>> Begin SOURCE EXTRACT

Basque is certainly quite a language, wow

that is too many cases

@BatElite I have no idea! I just encountered this one in attempting to learn about the various indo-european words that mean bear

@Felthry @BatElite sentences in Basque generally have slightly less words in them than most Indo-European languages

@Felthry @BatElite it isn't, no!

but compared to most indo-european langauges, it has a slightly lower word count on average

@lizardsquid @BatElite right!

I wonder, on a broad scale, what language families tend to be the most long-winded

@Felthry @BatElite as in most words, or longest words?

or longest time for an average utterance?

(to be clear about the last one: Navajo has a much higher density of information per sound than English does, so in navajo the word "najiné" means "they are playing", but since Navajo is spoken at a slower pace, navajo sentences and english sentences take around the same amount of time to say)

@lizardsquid @Felthry For longest word Dutch and German can just append bits to words. It's just that it gets more specific to the point of nonsense.
(I forgot the name of the bits you append. I don't think it's adjectives.)

@BatElite @lizardsquid several north american languages are what's called polysynthetic, which basically means like how german or dutch glue words together but taken to the extreme

@Felthry @BatElite that's not quite the same process:

German and Dutch (and so on) glue words together to form compound words

Polysynthetic languages are glueing units-of-meaning together to synthesise a new word

The distinction is subtle, but important

@Felthry @BatElite the short version is that the meaning of compound words is not neccessarily derivable from its components without real-world knowledge, whereas synthetic words convey their more complicated information with grammatical systems.

>> End SOURCE EXTRACT
>> Begin INFORMATION SUPPLIED

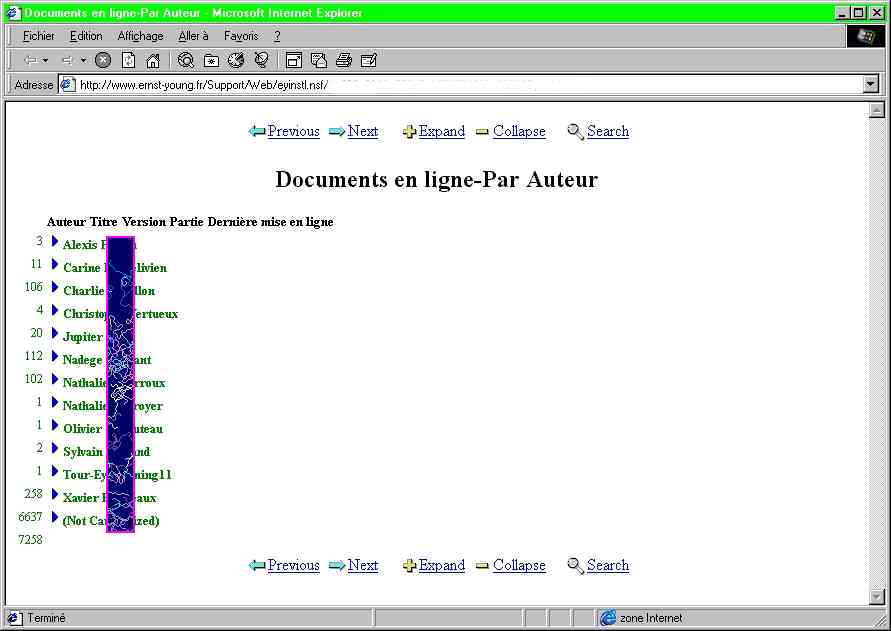The image size is (891, 631).
Task: Click the top Expand link
Action: (441, 132)
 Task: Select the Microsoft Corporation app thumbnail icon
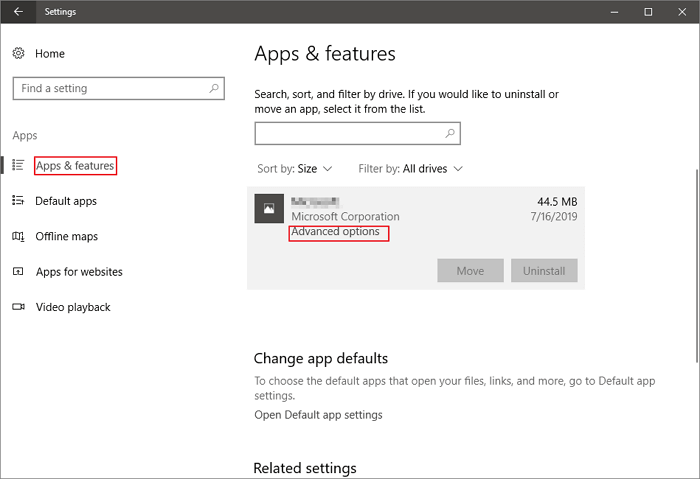point(268,208)
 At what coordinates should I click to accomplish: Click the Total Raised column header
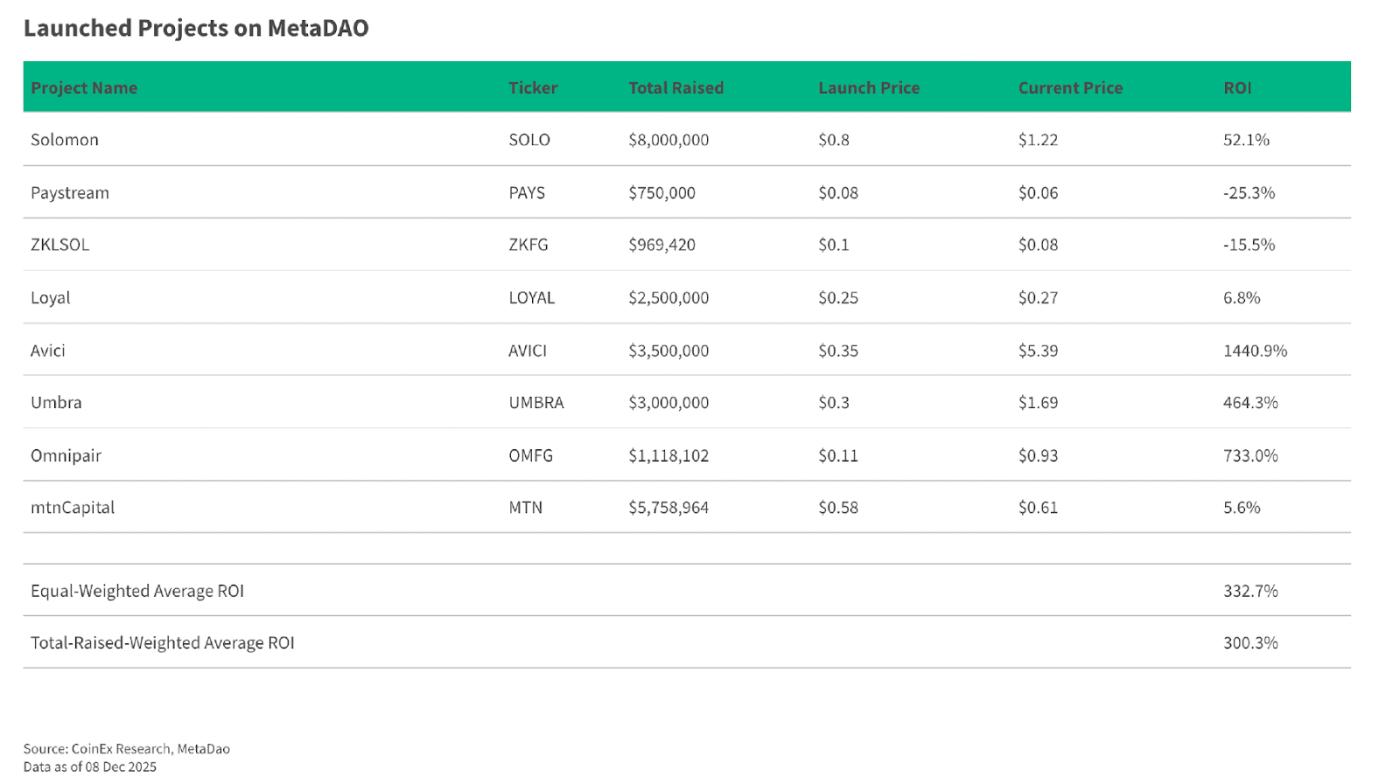(675, 88)
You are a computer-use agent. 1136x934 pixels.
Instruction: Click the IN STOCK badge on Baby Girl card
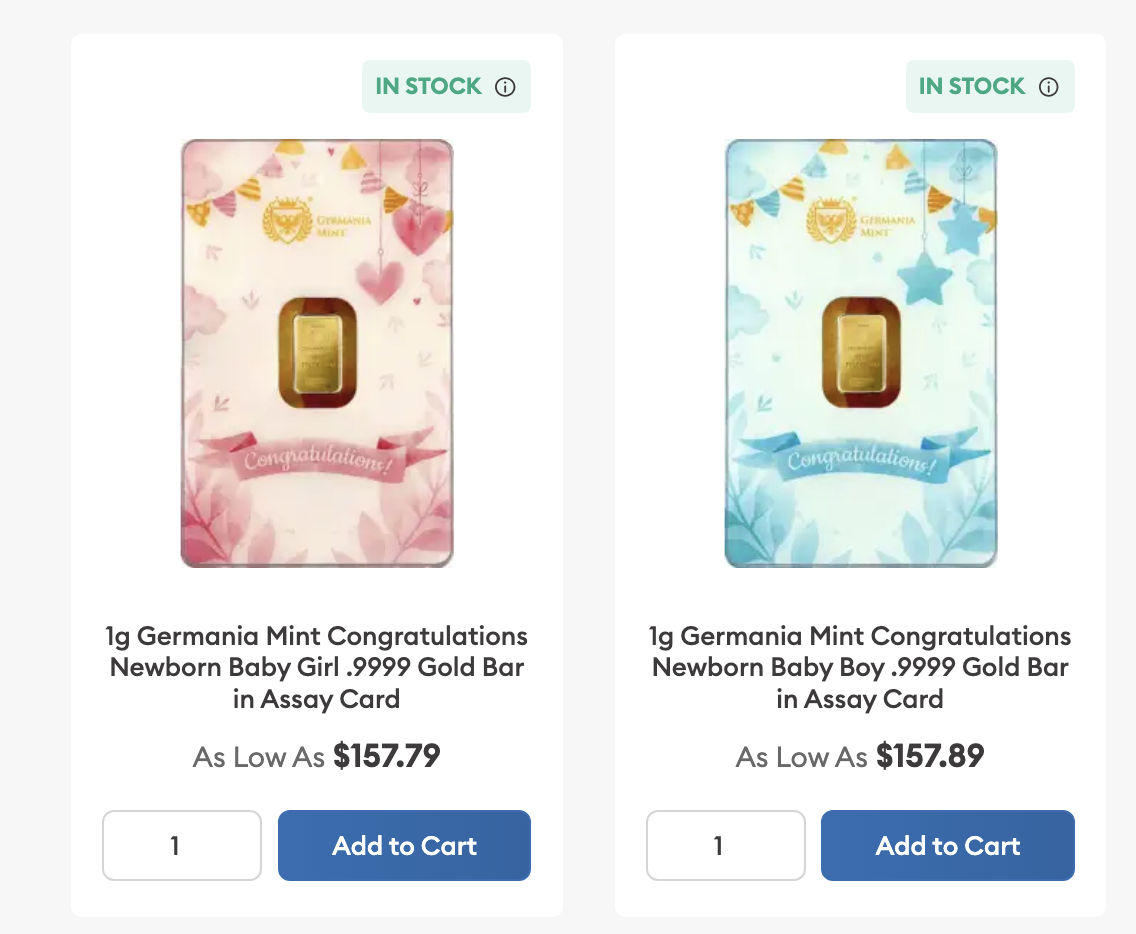(429, 87)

>> End INFORMATION SUPPLIED

• **INSTRUCTIONS**
[A] According to the language thread, are these statements true? (i) Navajo is spoken at a slower pace than English. (ii) Basque sentences generally contain more words than those of most Indo-European languages. (iii) The meaning of a compound word can always be worked out from its components alone. For each, answer yes or no and quote the words from the thread that decide it.
[B] Write the next few posts of the language thread, continuing after its final post.
The recorded data is separate material with no connection to the language thread.

• **EXPECTED RESPONSES**
[A]
(i) Yes: "since Navajo is spoken at a slower pace"
(ii) No: "sentences in Basque generally have slightly less words in them than most Indo-European languages"
(iii) No: "the meaning of compound words is not neccessarily derivable from its components without real-world knowledge"

[B]
(example in next toot...)

@Felthry @BatElite

So "lighthouse" is a compound word, but you don't neccessarily know what it is from just "light" and "house" — someone unfamiliar with the real world object might think it's a house made of very light materials.

"impossible" is a synthetic word, because you're attaching the grammtical affix "im-" to "possible". As long as you know the affix and the word, you understand what it means.

@lizardsquid @Felthry In that case wasn't what I was thinking of for Dutch/German synthetic instead of compound?

"Kunsttentoonstelling" is easily understood as a "tentoonstelling" (exhibition) pertaining to "kunst" (art).

Similarly "fietsbandventieldopjesfabriek" (bicycle tire* valve cap factory) technically is synthetic, even if the word refers to some overly specific nonsense.

*"band" should technically be "wiel" if you're pedantic, but AFAIK most people use tire/(the rubber bits) instead.

@BatElite @Felthry a quick rule of thumb is that synthetic words only have ONE root word (and a number of grammatical affixes.)

so in "impossible", "possible" is the root word, and "im-" is the affix.

but in strawberry is straw the root word and berry the affix? or is berry the root word?

in automobile is mobile the root word? or auto?

in Kunsttentoonstelling is tentoonstelling the root word and kunst the affix? or is kunst the root word?

you can't say, because it's not synthetic.

@BatElite @Felthry it's not about how easy it is to figure out:

automotor (or car engine in English) is easy to work out what it means (because compounding still follows grammatical rules!)
lighthouse is fairly obvious.

it's about whether the components of the word is lexical or grammatical.

@lizardsquid @Felthry ???
But my point is that Kunsttentoonstelling follows "As long as you know the affix and the word, you understand what it means.". Both "kunst" and "tentoonstelling" have self-contained meaning, independent of one another.

I'd say tentoonstelling is the root in this case, since it contributes more to the actual meaning. You can replace kunst with anything and end up with roughly the same concept, but replace tentoonstelling and you have something entirely different.

@BatElite @Felthry so an important thing I forgot to mention: affixes cannot stand on their own as words.

In english, I can't say "im" and have you understand what I mean, I can't say "ness" and have you understand – both of those MUST be attached to a word in order for them to have any meaning.

But I can say "light" or "house", or "straw" or "berry".

With Kunsttentoonstelling, you can say "kunst" on its own, and you can say "tentoonstelling" on its own and have it be understood.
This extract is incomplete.